▶ _The exercise_
Rewrite the lines between the one containing "Japanese site (98, 565)" and the one containing "Contact Us (90, 519)", inclusive, raising every coordinate by 49 and leaving everything else on those lines unchanged.

▶ _Material shown_
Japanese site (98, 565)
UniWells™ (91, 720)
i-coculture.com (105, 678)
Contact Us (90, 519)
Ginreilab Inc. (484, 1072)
---
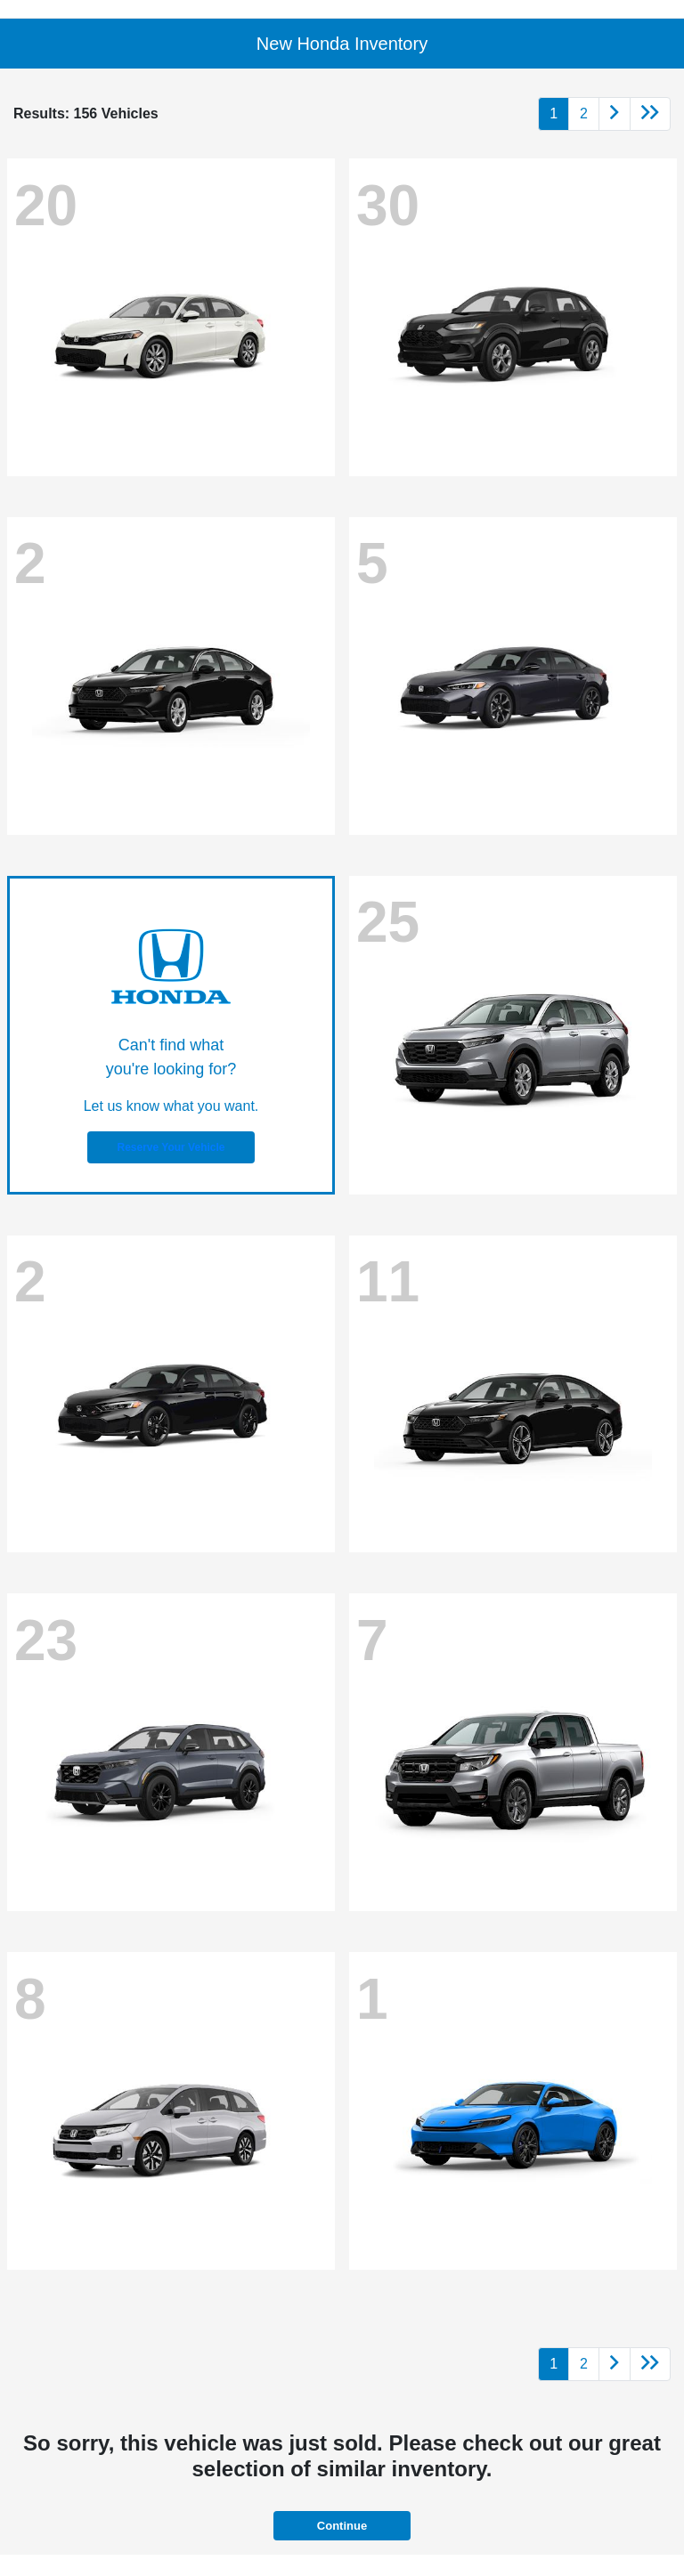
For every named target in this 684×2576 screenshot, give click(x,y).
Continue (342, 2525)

▶ _The result_
Japanese site (147, 614)
UniWells™ (140, 769)
i-coculture.com (154, 727)
Contact Us (139, 568)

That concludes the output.